A metre-long tube open at one end, with a movable piston at the other end, shows resonance with a fixed frequency source (a tuning fork of frequency 340Hz ) when the tube length is 25.5cm or 79.3cm. Estimate the speed of sound in air at the temperature of the experiment. The edge effects amy be neglected.

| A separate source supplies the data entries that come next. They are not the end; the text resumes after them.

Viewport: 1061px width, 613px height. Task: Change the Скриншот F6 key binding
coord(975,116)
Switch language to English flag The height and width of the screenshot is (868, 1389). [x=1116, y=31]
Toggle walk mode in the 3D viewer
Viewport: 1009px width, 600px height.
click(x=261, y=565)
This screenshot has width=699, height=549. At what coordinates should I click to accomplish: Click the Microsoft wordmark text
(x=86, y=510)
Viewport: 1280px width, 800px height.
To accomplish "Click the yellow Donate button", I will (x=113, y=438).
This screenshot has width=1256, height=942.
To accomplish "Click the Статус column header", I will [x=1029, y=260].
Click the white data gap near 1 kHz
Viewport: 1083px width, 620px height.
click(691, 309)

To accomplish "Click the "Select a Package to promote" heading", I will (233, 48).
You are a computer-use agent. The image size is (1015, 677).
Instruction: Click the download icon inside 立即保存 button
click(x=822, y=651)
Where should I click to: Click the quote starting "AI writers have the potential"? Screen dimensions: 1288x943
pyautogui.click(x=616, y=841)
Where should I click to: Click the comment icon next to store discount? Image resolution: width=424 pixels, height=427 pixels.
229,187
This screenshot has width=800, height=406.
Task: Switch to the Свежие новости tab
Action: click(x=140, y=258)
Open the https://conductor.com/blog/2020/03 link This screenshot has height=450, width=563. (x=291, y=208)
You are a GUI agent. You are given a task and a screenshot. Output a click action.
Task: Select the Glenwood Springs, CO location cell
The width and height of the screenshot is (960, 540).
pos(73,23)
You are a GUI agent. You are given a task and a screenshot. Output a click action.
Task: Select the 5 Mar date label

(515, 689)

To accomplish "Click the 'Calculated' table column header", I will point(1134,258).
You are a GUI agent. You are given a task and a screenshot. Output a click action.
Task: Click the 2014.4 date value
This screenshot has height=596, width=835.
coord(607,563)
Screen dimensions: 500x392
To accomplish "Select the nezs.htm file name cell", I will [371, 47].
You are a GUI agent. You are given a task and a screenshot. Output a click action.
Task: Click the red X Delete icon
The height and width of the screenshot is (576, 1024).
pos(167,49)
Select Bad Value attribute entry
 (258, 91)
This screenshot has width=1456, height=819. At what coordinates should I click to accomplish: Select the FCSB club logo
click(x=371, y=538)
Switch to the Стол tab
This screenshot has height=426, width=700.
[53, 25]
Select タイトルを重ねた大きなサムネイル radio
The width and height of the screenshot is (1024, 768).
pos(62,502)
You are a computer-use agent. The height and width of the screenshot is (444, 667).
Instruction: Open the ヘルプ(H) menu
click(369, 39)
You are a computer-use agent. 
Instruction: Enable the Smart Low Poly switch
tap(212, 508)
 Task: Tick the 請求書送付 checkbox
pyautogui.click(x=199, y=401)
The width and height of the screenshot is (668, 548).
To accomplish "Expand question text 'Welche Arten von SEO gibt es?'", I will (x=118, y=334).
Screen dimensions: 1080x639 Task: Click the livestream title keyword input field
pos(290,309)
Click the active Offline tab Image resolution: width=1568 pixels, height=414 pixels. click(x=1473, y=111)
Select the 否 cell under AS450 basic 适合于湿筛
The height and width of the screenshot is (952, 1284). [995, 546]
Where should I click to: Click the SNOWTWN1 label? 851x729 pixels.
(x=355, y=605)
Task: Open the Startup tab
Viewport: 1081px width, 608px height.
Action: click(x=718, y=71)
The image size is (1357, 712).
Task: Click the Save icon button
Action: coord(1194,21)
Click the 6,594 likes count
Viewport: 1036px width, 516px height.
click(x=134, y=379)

To estimate the speed of sound in air based on the given information, we can follow these steps: ### Step-by-Step Solution 1. **Identify the Lengths of the Tube**: - The tube has two lengths where resonance occurs: - \( L_1 = 25.5 \, \text{cm} = 0.255 \, \text{m} \) - \( L_2 = 79.3 \, \text{cm} = 0.793 \, \text{m} \) 2. **Use the Resonance Condition for Open Pipes**: - For a pipe open at one end, the fundamental frequency \( f \) is given by: \[ f = \frac{V}{4L} \] - Where \( V \) is the speed of sound and \( L \) is the length of the tube. 3. **Set Up the Equations for Both Lengths**: - For the first length \( L_1 \): \[ f_n = \frac{V}{4L_1} \] - For the second length \( L_2 \): \[ f_{n+1} = \frac{V}{4L_2} \] 4. **Relate the Frequencies**: - The frequencies for the nth and (n+1)th modes can be expressed as: \[ f_n = (2n - 1) \cdot f \] \[ f_{n+1} = (2n + 1) \cdot f \] - Given that both frequencies are equal to 340 Hz: \[ (2n - 1) \cdot 340 = (2n + 1) \cdot 340 \] 5. **Equate the Two Expressions**: - Since both expressions equal the same frequency: \[ (2n - 1) \cdot \frac{V}{4L_1} = (2n + 1) \cdot \frac{V}{4L_2} \] - Cancel \( V \) and \( 4 \): \[ \frac{2n - 1}{2n + 1} = \frac{L_1}{L_2} \] 6. **Substitute the Lengths**: - Substitute \( L_1 = 0.255 \, \text{m} \) and \( L_2 = 0.793 \, \text{m} \): \[ \frac{2n - 1}{2n + 1} = \frac{0.255}{0.793} \] - Calculate the right side: \[ \frac{0.255}{0.793} \approx 0.321 \] 7. **Cross-Multiply and Solve for n**: - Cross-multiplying gives: \[ (2n - 1) \cdot 793 = (2n + 1) \cdot 255 \] - Expanding and simplifying: \[ 1586n - 793 = 510n + 255 \] \[ 1076n = 1048 \] \[ n \approx 0.974 \quad \text{(round to 1)} \] 8. **Calculate the Speed of Sound**: - Substitute \( n = 1 \) back into the equation for \( f_n \): \[ 340 = \frac{V}{4 \cdot 0.255} \] - Rearranging gives: \[ V = 340 \cdot 4 \cdot 0.255 \] - Calculate \( V \): \[ V \approx 340 \cdot 1.02 \approx 346.8 \, \text{m/s} \] ### Final Answer The estimated speed of sound in air at the temperature of the experiment is approximately **346.8 m/s**.